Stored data
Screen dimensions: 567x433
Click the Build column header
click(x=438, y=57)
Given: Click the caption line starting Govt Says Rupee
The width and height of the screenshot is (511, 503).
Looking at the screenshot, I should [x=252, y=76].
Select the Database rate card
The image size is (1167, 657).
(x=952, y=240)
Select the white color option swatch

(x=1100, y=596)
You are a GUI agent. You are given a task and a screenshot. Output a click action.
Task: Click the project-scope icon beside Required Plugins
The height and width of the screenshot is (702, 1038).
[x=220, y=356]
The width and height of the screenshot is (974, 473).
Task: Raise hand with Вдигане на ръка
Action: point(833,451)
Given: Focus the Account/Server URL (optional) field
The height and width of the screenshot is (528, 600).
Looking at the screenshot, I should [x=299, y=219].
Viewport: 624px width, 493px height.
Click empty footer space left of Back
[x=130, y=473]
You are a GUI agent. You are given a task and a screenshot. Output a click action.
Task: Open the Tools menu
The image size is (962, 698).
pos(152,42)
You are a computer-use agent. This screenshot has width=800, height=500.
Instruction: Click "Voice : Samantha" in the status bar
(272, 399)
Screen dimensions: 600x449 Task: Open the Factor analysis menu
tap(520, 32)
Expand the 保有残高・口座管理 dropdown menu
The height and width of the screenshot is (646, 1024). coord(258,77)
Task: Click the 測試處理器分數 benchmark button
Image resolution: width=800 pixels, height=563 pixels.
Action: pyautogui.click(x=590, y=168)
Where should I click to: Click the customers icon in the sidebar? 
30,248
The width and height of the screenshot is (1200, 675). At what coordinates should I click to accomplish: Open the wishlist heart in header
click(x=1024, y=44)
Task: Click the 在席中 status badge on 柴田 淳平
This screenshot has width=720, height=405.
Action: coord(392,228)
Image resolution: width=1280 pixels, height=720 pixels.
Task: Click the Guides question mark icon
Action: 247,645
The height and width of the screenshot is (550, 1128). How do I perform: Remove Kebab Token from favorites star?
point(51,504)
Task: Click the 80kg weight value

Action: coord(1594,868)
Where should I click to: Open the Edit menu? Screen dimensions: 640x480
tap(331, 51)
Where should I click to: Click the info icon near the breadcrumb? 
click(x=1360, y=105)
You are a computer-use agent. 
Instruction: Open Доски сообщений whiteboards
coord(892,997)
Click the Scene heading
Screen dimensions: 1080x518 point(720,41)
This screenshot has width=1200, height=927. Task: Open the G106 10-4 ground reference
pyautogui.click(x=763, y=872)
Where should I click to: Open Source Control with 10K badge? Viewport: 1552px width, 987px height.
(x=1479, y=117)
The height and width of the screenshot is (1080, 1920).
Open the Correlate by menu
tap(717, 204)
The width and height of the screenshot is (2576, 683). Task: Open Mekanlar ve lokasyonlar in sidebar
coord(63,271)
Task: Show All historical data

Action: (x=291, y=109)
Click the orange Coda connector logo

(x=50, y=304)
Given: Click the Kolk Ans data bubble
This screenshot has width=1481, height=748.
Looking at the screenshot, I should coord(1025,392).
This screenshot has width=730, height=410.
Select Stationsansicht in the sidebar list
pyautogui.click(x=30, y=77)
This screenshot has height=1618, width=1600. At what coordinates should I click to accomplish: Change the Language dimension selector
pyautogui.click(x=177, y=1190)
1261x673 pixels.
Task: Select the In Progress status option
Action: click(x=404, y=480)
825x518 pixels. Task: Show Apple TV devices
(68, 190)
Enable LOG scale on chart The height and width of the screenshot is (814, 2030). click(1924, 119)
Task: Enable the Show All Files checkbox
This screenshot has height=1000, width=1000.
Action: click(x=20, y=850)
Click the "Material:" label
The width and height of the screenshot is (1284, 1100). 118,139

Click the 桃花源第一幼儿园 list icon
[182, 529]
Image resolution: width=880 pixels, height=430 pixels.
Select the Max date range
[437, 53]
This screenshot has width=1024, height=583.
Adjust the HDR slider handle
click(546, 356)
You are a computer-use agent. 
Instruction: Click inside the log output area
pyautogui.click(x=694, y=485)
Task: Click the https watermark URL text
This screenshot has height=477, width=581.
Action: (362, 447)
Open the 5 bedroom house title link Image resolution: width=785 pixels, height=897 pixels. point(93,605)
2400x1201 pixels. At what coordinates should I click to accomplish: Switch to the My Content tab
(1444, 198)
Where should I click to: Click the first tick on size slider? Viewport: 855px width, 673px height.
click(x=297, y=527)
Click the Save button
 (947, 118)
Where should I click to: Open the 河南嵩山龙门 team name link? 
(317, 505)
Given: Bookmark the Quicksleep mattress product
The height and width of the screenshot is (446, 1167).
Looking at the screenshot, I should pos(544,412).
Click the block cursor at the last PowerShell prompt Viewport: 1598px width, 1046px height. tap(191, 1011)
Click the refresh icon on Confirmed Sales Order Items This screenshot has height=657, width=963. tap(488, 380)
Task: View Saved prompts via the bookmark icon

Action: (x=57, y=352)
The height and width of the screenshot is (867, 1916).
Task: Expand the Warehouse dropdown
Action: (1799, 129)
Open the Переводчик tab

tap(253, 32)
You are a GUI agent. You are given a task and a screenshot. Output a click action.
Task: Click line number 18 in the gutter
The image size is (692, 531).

WHAT TO WORK ON:
Every entry needs to be retyped exactly.

ANSWER:
Screen dimensions: 567x433
Click the Build column header
click(x=438, y=57)
Given: Click the caption line starting Govt Says Rupee
The width and height of the screenshot is (511, 503).
Looking at the screenshot, I should [x=252, y=76].
Select the Database rate card
The image size is (1167, 657).
(x=952, y=240)
Select the white color option swatch

(x=1100, y=596)
You are a GUI agent. You are given a task and a screenshot. Output a click action.
Task: Click the project-scope icon beside Required Plugins
The height and width of the screenshot is (702, 1038).
[x=220, y=356]
The width and height of the screenshot is (974, 473).
Task: Raise hand with Вдигане на ръка
Action: point(833,451)
Given: Focus the Account/Server URL (optional) field
The height and width of the screenshot is (528, 600).
Looking at the screenshot, I should [x=299, y=219].
Viewport: 624px width, 493px height.
Click empty footer space left of Back
[x=130, y=473]
You are a GUI agent. You are given a task and a screenshot. Output a click action.
Task: Open the Tools menu
The image size is (962, 698).
pos(152,42)
You are a computer-use agent. This screenshot has width=800, height=500.
Instruction: Click "Voice : Samantha" in the status bar
(272, 399)
Screen dimensions: 600x449 Task: Open the Factor analysis menu
tap(520, 32)
Expand the 保有残高・口座管理 dropdown menu
The height and width of the screenshot is (646, 1024). coord(258,77)
Task: Click the 測試處理器分數 benchmark button
Image resolution: width=800 pixels, height=563 pixels.
Action: pyautogui.click(x=590, y=168)
Where should I click to: Click the customers icon in the sidebar? 
30,248
The width and height of the screenshot is (1200, 675). At what coordinates should I click to accomplish: Open the wishlist heart in header
click(x=1024, y=44)
Task: Click the 在席中 status badge on 柴田 淳平
This screenshot has width=720, height=405.
Action: coord(392,228)
Image resolution: width=1280 pixels, height=720 pixels.
Task: Click the Guides question mark icon
Action: 247,645
The height and width of the screenshot is (550, 1128). How do I perform: Remove Kebab Token from favorites star?
point(51,504)
Task: Click the 80kg weight value

Action: coord(1594,868)
Where should I click to: Open the Edit menu? Screen dimensions: 640x480
tap(331, 51)
Where should I click to: Click the info icon near the breadcrumb? 
click(x=1360, y=105)
You are a computer-use agent. 
Instruction: Open Доски сообщений whiteboards
coord(892,997)
Click the Scene heading
Screen dimensions: 1080x518 point(720,41)
This screenshot has width=1200, height=927. Task: Open the G106 10-4 ground reference
pyautogui.click(x=763, y=872)
Where should I click to: Open Source Control with 10K badge? Viewport: 1552px width, 987px height.
(x=1479, y=117)
The height and width of the screenshot is (1080, 1920).
Open the Correlate by menu
tap(717, 204)
The width and height of the screenshot is (2576, 683). Task: Open Mekanlar ve lokasyonlar in sidebar
coord(63,271)
Task: Show All historical data

Action: (x=291, y=109)
Click the orange Coda connector logo

(x=50, y=304)
Given: Click the Kolk Ans data bubble
This screenshot has width=1481, height=748.
Looking at the screenshot, I should coord(1025,392).
This screenshot has width=730, height=410.
Select Stationsansicht in the sidebar list
pyautogui.click(x=30, y=77)
This screenshot has height=1618, width=1600. At what coordinates should I click to accomplish: Change the Language dimension selector
pyautogui.click(x=177, y=1190)
1261x673 pixels.
Task: Select the In Progress status option
Action: click(x=404, y=480)
825x518 pixels. Task: Show Apple TV devices
(68, 190)
Enable LOG scale on chart The height and width of the screenshot is (814, 2030). click(1924, 119)
Task: Enable the Show All Files checkbox
This screenshot has height=1000, width=1000.
Action: click(x=20, y=850)
Click the "Material:" label
The width and height of the screenshot is (1284, 1100). 118,139

Click the 桃花源第一幼儿园 list icon
[182, 529]
Image resolution: width=880 pixels, height=430 pixels.
Select the Max date range
[437, 53]
This screenshot has width=1024, height=583.
Adjust the HDR slider handle
click(546, 356)
You are a computer-use agent. 
Instruction: Click inside the log output area
pyautogui.click(x=694, y=485)
Task: Click the https watermark URL text
This screenshot has height=477, width=581.
Action: (362, 447)
Open the 5 bedroom house title link Image resolution: width=785 pixels, height=897 pixels. point(93,605)
2400x1201 pixels. At what coordinates should I click to accomplish: Switch to the My Content tab
(1444, 198)
Where should I click to: Click the first tick on size slider? Viewport: 855px width, 673px height.
click(x=297, y=527)
Click the Save button
 (947, 118)
Where should I click to: Open the 河南嵩山龙门 team name link? 
(317, 505)
Given: Bookmark the Quicksleep mattress product
The height and width of the screenshot is (446, 1167).
Looking at the screenshot, I should pos(544,412).
Click the block cursor at the last PowerShell prompt Viewport: 1598px width, 1046px height. tap(191, 1011)
Click the refresh icon on Confirmed Sales Order Items This screenshot has height=657, width=963. tap(488, 380)
Task: View Saved prompts via the bookmark icon

Action: (x=57, y=352)
The height and width of the screenshot is (867, 1916).
Task: Expand the Warehouse dropdown
Action: (1799, 129)
Open the Переводчик tab

tap(253, 32)
You are a GUI agent. You are given a task and a screenshot. Output a click action.
Task: Click line number 18 in the gutter
The image size is (692, 531).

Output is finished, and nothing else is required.